La linea rossa è l'asse di trasporto pubblico strategico per gli spostamenti dei milanesi e dei pendolari da fuori città . Trasporta 440 mila persone al giorno. Se s'inceppa o balbetta, se viene anche solo rallentata da un guasto, ne risente tutta la rete metropolitana. Se si blocca, come ieri, è la paralisi. Dalla centrale Atm sono partite telefonate al prefetto Gian Valerio Lombardi: «Una situazione del genere - spiegano dalla dirigenza - non poteva essere gestita con strumenti ordinari». Il sindaco Giuliano Pisapia ha risposto costantemente ai suoi «follower» su Twitter: «Atm sta intervenendo più in fretta possibile».
Ma si era capito subito, appena dal sottosuolo sono state lanciate le prime richieste di soccorso, che il martedì nero di Milano avrebbe lasciato strascichi pesanti da assorbire. La Lega invoca un passo indietro del presidente Atm Bruno Rota: «Si vergogni e si dimetta». La maggioranza di centrosinistra in Comune difende il vertice dell'azienda: «Il centrodestra ha governato Milano per vent'anni - taglia corto Carmela Rozza, capogruppo pd - e ci ha lasciato un metrò che cade a pezzi».
Un'ora e mezzo di blackout. Il blocco del primo treno, alle 17.45, inchioda una trentina di convogli tra un capolinea e l'altro. L'immagine della stazione di Porta Venezia, alle 19, descrive pienamente l'assurdità di questo malato martedì di sciopero dei trasporti: il locomotore è spento, i vagoni sono in ombra, eppure gran parte dei passeggeri non scende, tiene la posizione, resta al suo posto, scruta i movimenti nervosi sulla banchina, non si fida, forse è l'ultima occasione buona per tornare a casa, chissà se ne passerà un'altra.
Un segnale di speranza, alle ore 19.06, arriva dall'altoparlante: «Tutti i passeggeri della linea M1 verranno portati a destinazione». A quest'ora, nel pieno del delirio, Atm ha di fatto «precettato» i macchinisti e allungato la fascia oraria di garanzia. Un quarto d'ora dopo si mette in moto il primo treno. Passeranno altri sessanta minuti prima che tutte le stazioni vengano evacuate e l'intera flotta del metrò rientri in deposito.
L'assessore milanesi ai Trasporti è un giovane amministratore di scuola pd, il trentenne Pierfrancesco Maran: «Chiederemo ad Atm una relazione accurata - assicura -. Se alcuni meccanismi per la gestione delle emergenze possono essere migliorati, lo vedremo. Da parte del Comune c'è piena disponibilità a migliorare il servizio». Sul piazzale di Lima ci sono due ambulanze, i medici del 118, i vigili del fuoco, i carabinieri. Sembra di rivedere la scena d'una settimana fa, quando due treni si erano tamponati in galleria. Stavolta non ci sono contusi, ma pensionati vittime di attacchi di panico, studentesse impallidite, impiegati stanchi, snervati.

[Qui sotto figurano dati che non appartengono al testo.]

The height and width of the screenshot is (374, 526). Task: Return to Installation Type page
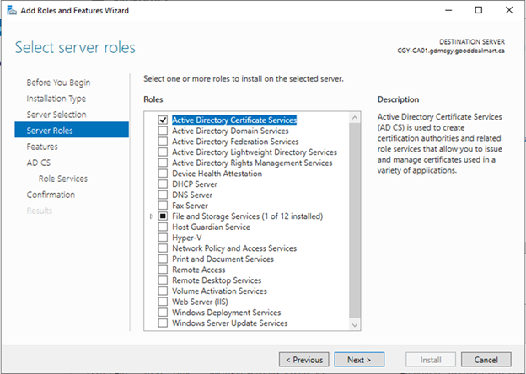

Sul treno fermo lungo la banchina di Porta Venezia i passeggeri entrano ed escono dal treno in attesa della ripartenza. Ogni vagone diventa teatro di lamentele, ogni porta aperta è un palcoscenico per sbottare di insofferenza. E così sulla prima porta, quella più vicina alla postazione del macchinista, un uomo fissa un carabiniere e spiega con voce roca: «Se salgo sui mezzi dimenticando il biglietto mi fanno una testa così, capito? E 'sto casino come lo giustificano?».
Il resto è una sequela di «si crepa dal caldo», «è inaccettabile», «dobbiamo soffocare?». Pochi minuti dopo la messa in moto del treno il sollievo non è ancora calato. Un paio di ragazzotti sbattono pesanti manate sulle fiancate del treno, bum bum come un tamburo, il resto del convoglio si unisce al coro: «Vergogna! Vergogna!».